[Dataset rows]

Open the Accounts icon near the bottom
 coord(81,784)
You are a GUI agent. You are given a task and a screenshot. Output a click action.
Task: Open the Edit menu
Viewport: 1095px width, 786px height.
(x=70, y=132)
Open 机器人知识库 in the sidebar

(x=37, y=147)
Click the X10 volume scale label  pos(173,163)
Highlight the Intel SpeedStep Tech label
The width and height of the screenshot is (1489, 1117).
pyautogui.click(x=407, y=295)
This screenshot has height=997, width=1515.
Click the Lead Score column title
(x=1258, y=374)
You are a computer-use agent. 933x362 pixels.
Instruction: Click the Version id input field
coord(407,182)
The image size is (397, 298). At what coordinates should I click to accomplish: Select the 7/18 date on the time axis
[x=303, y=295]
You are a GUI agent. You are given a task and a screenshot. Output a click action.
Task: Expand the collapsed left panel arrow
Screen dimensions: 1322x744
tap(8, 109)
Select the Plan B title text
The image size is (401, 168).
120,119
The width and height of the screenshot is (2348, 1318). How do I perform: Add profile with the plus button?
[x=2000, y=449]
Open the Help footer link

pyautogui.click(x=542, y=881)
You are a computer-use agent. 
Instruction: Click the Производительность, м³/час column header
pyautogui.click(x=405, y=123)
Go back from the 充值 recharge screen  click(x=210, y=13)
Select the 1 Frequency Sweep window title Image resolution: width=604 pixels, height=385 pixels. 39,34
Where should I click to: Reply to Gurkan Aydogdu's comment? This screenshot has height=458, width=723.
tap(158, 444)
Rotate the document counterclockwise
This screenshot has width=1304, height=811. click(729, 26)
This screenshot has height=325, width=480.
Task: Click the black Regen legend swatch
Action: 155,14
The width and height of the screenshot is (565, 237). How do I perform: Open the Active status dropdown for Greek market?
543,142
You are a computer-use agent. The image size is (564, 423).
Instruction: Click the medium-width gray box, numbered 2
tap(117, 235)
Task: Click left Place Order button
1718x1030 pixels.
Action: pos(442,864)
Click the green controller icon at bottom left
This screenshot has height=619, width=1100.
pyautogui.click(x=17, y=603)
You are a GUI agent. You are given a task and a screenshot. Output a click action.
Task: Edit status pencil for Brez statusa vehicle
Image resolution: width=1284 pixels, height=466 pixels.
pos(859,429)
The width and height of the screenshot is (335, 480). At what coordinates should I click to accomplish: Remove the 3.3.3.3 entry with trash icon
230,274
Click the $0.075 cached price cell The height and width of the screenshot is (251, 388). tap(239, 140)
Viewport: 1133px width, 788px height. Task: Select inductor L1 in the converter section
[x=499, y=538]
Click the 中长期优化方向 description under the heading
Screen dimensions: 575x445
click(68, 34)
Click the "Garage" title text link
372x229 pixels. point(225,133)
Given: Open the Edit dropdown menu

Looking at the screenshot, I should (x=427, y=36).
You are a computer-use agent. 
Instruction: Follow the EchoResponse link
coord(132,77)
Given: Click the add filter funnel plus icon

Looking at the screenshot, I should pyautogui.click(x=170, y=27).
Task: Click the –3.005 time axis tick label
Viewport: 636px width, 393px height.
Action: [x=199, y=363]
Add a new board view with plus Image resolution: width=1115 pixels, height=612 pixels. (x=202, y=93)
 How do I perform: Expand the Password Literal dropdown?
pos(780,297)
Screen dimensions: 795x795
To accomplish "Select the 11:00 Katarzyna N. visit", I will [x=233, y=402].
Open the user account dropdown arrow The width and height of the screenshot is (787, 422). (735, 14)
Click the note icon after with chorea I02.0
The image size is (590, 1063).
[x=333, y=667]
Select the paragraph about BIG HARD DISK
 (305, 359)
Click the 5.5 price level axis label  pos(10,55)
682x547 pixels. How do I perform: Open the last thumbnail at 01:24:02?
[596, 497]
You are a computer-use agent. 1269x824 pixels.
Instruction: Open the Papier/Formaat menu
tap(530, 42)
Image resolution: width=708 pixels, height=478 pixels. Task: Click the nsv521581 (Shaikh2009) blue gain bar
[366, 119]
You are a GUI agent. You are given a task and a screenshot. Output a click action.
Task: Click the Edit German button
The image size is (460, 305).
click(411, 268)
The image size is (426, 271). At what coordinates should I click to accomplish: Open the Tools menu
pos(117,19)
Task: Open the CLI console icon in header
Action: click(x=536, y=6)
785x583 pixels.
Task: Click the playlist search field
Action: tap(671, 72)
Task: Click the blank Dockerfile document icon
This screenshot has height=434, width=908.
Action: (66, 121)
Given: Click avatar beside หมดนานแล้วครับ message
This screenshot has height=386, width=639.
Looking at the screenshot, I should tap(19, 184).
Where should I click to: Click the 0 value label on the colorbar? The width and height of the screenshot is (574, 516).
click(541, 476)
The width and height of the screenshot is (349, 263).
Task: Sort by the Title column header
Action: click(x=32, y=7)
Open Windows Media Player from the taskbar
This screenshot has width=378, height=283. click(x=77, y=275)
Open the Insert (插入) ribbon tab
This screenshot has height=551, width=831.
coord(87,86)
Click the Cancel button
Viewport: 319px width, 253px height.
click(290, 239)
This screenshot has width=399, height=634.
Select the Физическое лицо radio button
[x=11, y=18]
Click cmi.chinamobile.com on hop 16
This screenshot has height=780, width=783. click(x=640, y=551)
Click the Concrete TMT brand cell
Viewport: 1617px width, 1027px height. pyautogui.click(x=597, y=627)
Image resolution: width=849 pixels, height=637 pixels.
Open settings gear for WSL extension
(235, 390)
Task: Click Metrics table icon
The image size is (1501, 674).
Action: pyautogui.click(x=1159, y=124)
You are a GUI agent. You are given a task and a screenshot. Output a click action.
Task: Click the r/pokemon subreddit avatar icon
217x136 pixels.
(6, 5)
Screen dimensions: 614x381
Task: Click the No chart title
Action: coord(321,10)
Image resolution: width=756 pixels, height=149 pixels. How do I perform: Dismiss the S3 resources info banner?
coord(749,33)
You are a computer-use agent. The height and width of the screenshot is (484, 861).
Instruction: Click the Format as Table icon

> _TASK DIRECTIONS_
Please reproduce the listing above verbatim, covering the stretch from its first line through the line containing "pyautogui.click(x=542, y=881)", with both of those lines included.

> _EXPECTED OUTPUT_
Open the Accounts icon near the bottom
 coord(81,784)
You are a GUI agent. You are given a task and a screenshot. Output a click action.
Task: Open the Edit menu
Viewport: 1095px width, 786px height.
(x=70, y=132)
Open 机器人知识库 in the sidebar

(x=37, y=147)
Click the X10 volume scale label  pos(173,163)
Highlight the Intel SpeedStep Tech label
The width and height of the screenshot is (1489, 1117).
pyautogui.click(x=407, y=295)
This screenshot has height=997, width=1515.
Click the Lead Score column title
(x=1258, y=374)
You are a computer-use agent. 933x362 pixels.
Instruction: Click the Version id input field
coord(407,182)
The image size is (397, 298). At what coordinates should I click to accomplish: Select the 7/18 date on the time axis
[x=303, y=295]
You are a GUI agent. You are given a task and a screenshot. Output a click action.
Task: Expand the collapsed left panel arrow
Screen dimensions: 1322x744
tap(8, 109)
Select the Plan B title text
The image size is (401, 168).
120,119
The width and height of the screenshot is (2348, 1318). How do I perform: Add profile with the plus button?
[x=2000, y=449]
Open the Help footer link

pyautogui.click(x=542, y=881)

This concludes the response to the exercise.